Angelino Alfano è il politico della nostra provincia che ha ricoperto le più alte cariche istituzionali e politiche. Una carriera di successi che tocca il suo apice grazie anche a Berlusconi.
Lascia, a suo dire, il Silvio nazionale per salvare lo Stato permettendo una maggioranza di Governo a Renzi.
Oggi tutto il centrodestra ha preso le distanze da Alfano, mentre il risultato delle recenti elezioni regionali ha decretato la fine del suo partito nell’Isola. Solo e senza voti è l’amara realtà con la quale ha dovuto confrontarsi.
Due sono le strade, la prima è quella di lottare fino all’ultimo con poche speranze di riuscire a capovolgere positivamente la situazione o l’altra strada quella che in pochi avrebbero il coraggio di percorrere. Dignitosamente ha deciso di lasciare. Lascia da ministro degli Esteri e capo di un partito al tre per cento.
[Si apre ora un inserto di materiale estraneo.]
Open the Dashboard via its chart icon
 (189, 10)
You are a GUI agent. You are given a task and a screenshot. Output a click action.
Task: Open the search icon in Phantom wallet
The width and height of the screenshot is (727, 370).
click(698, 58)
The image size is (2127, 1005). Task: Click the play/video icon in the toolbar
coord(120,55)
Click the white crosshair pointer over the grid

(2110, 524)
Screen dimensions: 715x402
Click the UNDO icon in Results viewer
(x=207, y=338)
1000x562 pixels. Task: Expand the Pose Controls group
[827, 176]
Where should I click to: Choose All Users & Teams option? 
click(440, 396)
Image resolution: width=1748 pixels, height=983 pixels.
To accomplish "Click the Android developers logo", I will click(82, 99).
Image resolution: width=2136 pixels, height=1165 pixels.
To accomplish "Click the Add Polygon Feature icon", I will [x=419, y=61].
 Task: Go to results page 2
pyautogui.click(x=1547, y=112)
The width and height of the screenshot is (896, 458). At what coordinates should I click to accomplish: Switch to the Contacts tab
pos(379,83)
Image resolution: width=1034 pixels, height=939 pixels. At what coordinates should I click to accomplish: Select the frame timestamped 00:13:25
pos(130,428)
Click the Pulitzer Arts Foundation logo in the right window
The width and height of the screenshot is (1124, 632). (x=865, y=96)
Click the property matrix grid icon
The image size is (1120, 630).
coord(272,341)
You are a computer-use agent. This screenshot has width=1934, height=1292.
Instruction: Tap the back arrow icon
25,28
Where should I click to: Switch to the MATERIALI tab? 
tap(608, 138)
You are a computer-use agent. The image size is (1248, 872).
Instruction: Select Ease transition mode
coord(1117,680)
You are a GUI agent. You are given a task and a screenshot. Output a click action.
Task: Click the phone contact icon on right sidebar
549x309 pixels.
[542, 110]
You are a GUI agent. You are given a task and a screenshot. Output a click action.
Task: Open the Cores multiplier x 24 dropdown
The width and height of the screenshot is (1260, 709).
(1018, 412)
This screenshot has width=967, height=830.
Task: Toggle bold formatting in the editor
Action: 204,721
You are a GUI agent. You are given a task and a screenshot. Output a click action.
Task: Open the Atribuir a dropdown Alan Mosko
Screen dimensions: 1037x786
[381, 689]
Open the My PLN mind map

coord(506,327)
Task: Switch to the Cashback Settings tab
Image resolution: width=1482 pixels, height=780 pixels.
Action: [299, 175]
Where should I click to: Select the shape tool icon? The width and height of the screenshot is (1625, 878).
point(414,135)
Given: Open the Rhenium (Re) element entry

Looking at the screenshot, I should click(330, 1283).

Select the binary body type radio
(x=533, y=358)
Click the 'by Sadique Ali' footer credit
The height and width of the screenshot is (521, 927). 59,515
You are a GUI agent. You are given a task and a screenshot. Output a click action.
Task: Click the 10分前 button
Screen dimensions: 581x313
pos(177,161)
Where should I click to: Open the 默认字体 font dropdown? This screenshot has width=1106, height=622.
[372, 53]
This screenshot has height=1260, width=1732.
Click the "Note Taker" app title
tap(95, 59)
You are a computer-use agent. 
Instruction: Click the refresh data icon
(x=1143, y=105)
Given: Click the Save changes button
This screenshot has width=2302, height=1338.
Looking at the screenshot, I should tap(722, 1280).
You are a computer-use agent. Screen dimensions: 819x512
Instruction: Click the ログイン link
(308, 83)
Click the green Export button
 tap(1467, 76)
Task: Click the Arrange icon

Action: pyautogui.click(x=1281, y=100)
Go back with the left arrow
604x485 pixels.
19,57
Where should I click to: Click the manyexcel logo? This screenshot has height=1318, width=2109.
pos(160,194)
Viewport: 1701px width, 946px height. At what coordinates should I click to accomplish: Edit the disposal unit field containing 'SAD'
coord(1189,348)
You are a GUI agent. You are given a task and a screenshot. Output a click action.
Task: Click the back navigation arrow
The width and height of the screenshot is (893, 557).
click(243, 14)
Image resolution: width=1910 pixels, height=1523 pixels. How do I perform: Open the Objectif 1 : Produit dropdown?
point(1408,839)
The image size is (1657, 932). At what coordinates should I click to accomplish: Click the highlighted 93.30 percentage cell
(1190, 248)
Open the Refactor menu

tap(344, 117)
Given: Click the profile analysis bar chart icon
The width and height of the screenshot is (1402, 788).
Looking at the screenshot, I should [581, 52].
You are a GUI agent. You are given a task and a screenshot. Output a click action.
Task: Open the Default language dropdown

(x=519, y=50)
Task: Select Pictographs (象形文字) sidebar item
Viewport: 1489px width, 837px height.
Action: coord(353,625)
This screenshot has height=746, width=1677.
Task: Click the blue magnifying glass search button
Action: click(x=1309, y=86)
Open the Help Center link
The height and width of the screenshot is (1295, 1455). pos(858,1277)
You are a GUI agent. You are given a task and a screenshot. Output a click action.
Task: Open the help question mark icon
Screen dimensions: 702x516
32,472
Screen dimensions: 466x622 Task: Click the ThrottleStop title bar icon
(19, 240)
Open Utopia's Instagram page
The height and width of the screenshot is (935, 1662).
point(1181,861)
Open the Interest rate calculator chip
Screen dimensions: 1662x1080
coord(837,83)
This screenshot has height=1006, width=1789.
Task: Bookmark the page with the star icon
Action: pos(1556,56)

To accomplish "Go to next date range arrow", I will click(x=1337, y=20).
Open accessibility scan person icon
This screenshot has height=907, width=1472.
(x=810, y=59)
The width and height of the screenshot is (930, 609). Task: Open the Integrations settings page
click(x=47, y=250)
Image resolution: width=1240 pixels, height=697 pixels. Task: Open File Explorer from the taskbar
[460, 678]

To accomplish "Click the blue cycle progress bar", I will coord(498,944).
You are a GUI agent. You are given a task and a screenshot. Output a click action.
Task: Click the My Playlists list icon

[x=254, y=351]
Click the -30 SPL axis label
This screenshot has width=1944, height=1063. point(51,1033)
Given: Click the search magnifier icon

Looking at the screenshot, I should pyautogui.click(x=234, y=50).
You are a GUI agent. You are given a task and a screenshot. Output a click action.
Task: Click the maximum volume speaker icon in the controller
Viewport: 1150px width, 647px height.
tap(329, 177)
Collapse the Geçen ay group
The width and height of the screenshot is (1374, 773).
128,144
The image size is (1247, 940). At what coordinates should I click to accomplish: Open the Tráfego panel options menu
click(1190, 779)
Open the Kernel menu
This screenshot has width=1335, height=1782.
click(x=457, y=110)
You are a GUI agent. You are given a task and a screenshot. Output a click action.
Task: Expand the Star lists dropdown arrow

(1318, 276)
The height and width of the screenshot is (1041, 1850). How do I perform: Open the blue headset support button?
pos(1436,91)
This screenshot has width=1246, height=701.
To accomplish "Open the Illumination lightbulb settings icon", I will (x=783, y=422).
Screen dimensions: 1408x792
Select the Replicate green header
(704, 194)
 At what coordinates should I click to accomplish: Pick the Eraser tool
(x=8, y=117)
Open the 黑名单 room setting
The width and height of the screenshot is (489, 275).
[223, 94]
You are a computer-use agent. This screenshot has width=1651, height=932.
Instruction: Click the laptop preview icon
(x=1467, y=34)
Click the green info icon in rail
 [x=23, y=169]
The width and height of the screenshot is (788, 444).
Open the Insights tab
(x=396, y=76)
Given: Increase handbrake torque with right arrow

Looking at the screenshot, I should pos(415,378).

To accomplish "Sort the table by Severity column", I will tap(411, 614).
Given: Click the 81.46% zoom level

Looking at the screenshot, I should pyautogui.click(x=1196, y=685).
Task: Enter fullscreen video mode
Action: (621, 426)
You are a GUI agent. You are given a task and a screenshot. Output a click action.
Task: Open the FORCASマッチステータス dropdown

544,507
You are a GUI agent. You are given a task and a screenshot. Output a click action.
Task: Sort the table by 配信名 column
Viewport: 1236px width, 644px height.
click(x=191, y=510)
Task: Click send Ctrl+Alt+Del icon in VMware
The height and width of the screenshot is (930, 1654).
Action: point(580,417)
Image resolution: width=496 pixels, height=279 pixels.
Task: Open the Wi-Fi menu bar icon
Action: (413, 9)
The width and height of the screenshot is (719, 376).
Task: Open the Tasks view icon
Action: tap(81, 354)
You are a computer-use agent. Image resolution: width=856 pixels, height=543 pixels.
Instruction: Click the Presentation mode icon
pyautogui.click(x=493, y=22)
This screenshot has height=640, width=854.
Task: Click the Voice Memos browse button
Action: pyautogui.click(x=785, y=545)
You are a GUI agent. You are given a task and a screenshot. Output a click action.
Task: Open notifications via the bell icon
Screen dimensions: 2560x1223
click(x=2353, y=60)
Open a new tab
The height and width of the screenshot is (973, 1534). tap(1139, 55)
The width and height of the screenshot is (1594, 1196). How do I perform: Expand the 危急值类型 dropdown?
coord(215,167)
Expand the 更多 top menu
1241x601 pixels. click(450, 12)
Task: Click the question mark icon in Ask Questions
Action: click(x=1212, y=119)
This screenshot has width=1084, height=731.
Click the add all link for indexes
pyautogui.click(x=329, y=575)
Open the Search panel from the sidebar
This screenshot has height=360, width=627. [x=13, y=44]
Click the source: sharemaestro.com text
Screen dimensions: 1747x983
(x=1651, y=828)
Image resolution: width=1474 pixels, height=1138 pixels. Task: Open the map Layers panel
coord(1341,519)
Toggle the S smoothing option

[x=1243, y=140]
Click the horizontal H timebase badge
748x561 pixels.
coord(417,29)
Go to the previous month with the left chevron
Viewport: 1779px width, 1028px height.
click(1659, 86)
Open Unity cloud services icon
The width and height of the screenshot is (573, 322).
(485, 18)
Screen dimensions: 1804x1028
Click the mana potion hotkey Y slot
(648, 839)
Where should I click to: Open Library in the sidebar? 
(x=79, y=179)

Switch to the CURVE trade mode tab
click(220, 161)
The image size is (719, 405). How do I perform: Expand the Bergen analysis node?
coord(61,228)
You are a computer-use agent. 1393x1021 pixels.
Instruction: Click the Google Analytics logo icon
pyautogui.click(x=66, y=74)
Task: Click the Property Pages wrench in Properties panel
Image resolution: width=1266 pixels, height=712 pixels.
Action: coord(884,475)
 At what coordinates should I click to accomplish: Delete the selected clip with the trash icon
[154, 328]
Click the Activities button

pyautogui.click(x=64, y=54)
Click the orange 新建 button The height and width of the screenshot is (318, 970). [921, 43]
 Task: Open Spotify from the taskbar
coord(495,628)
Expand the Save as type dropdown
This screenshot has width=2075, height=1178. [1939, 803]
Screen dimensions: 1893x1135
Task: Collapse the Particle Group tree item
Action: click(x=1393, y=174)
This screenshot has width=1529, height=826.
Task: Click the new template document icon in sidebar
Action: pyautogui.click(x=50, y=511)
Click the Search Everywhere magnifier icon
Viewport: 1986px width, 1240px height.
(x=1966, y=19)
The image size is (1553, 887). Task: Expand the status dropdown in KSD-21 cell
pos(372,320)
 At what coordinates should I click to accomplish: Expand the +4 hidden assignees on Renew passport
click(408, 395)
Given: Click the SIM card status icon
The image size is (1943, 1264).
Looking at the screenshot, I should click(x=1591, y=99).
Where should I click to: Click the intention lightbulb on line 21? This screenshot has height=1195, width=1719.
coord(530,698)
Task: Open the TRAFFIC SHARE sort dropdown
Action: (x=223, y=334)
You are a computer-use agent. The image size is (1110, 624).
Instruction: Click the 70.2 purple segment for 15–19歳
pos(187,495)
Poteva cercare altri percorsi e avrebbe trovato anche la soluzione buona per garantirsi la poltrona in Parlamento. Nella nostra Italia tutto è possibile. Non lo ha fatto e ne ha i meriti. Ha detto no all’accanimento in una nazione di accaniti, non è cosa di poco. Al di là delle battute ” Angelino ci ha rovinato il Natale” o altre più o meno spiritose che animano le chiacchierate dei locali addetti ai lavori, la gente sa apprezzare.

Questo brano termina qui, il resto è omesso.